To make IP truly “tradable, investable, scalable,” Hong Kong needs a dispute-resolution framework that manages risks upfront and resolves disputes efficiently. IP is not just a single character or a copyrighted work: the longer the value chain is and the more stakeholders are involved, the more dependent transactions become on predictable institutional arrangements, so that creative value can be converted steadily into sustainable business results, supporting pricing decisions and intellectual property valuation.
What makes IP transactions “hard” is often not disagreement over price, but uncertainty around what happens if a dispute arises: will delays cause parties to miss the market window? Will trade secrets spill into open court proceedings? Will cross-border enforcement become another war of attrition? In typical licensing arrangements, disputes may involve deposits and royalty sharing, ownership of improvements (or “foreground IP,” meaning any new IP created during the license term), audit rights and data disclosure, and termination and transition arrangements. For investors, if such risks cannot be controlled, valuations are discounted; for creators, if enforcement is too costly, long-term investment in original creation becomes difficult.
Therefore, promoting IP trading is not only about “encouraging deals,” but about “designing Empowering and Connecting Asia and Africa deals that can close.” In contract drafting, parties can set out dispute-handling arrangements in advance and treat them as tools to facilitate transactions and manage risk. Part 11A of Hong Kong’s Arbitration Ordinance expressly provides that intellectual property disputes may be resolved through arbitration, giving the industry a clearer legal foundation. In practice, a “tiered” mechanism can also be adopted: negotiation or mediation comes first, to address differences at lower cost and with less confrontation; and if differences are unresolved, the matter proceeds to arbitration for a binding decision. When disputes can be handled faster, more confidentially, and more predictably, transaction costs fall and market confidence accumulates.

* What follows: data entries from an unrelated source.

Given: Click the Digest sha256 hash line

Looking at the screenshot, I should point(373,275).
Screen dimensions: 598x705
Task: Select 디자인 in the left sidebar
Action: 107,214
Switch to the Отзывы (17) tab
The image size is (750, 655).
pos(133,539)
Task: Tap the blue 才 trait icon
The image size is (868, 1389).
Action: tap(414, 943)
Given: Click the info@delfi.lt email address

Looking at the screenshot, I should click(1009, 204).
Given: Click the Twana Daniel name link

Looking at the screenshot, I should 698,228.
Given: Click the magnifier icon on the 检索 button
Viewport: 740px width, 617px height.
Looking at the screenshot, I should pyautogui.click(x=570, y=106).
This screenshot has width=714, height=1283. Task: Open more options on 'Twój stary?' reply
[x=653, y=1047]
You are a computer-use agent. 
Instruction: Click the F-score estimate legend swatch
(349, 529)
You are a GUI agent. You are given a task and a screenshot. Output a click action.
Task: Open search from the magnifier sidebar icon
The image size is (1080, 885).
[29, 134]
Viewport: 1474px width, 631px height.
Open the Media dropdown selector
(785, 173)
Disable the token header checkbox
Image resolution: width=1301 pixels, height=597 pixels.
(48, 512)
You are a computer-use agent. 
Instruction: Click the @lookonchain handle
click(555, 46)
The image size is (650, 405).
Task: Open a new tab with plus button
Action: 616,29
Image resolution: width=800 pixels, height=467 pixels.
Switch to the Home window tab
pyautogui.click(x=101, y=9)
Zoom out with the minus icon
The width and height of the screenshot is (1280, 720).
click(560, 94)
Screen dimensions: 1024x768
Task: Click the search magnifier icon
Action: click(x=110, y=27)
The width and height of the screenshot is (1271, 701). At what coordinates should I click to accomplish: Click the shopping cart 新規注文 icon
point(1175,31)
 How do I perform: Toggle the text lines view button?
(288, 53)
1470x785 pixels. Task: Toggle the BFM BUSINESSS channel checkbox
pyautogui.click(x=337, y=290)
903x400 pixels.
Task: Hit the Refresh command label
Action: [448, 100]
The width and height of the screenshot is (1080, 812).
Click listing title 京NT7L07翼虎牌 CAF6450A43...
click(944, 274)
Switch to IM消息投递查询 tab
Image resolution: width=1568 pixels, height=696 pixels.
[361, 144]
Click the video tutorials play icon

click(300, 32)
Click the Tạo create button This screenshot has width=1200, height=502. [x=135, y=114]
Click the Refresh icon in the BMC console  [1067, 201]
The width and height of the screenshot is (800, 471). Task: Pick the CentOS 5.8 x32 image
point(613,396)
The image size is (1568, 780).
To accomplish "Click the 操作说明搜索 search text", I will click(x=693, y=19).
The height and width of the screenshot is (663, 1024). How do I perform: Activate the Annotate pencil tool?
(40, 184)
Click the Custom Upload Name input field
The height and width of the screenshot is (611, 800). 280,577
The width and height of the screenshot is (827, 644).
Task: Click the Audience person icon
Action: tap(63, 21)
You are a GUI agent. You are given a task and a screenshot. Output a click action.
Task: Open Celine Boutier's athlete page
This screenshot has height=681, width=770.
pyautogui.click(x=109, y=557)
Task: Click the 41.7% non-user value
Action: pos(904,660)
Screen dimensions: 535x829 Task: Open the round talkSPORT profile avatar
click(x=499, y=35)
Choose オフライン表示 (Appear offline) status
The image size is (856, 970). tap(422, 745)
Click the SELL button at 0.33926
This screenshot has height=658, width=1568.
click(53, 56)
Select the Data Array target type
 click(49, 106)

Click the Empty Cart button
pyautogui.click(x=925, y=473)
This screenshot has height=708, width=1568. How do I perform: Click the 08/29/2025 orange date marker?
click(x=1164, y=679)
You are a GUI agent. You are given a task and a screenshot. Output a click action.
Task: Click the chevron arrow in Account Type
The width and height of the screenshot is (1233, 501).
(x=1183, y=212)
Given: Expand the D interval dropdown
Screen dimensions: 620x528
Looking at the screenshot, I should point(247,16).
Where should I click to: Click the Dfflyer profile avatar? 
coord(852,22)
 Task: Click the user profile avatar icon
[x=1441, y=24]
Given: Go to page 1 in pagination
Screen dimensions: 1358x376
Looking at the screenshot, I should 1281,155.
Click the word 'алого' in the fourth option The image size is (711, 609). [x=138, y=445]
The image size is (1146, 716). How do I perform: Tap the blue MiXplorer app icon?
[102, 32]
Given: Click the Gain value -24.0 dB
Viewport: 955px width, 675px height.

In this context, Hong Kong’s competitiveness lies not only in the density of its market and professional services, but also in whether it can offer diversified, reliable, and internationally trusted options. Hong Kong’s Intellectual Property Department, covering areas such as trademarks, patents, copyright and designs, sets out registration and opposition procedures, and advocates the use of mediation and arbitration in dispute resolution.
As an institution with international-organization status, the Asian-African Legal Consultative Organization Hong Kong Regional Arbitration Centre, or AALCO-HKRAC, offers mediation, online dispute resolution, and arbitration, emphasizing neutrality, professionalism, and confidentiality. These mechanisms help turn the “high cost after a dispute erupts” into a manageable cost built into deal design – covering not only licensing and commercialization issues but also disputes arising from IP valuation (including valuation methodology, assumptions, and valuation outcomes) in investment, mergers and acquisitions, financing, and royalty-related contexts – so cross-border collaboration can be decided with greater confidence and executed more effectively, making Hong Kong’s IP economy more dealable, enforceable, and sustainable.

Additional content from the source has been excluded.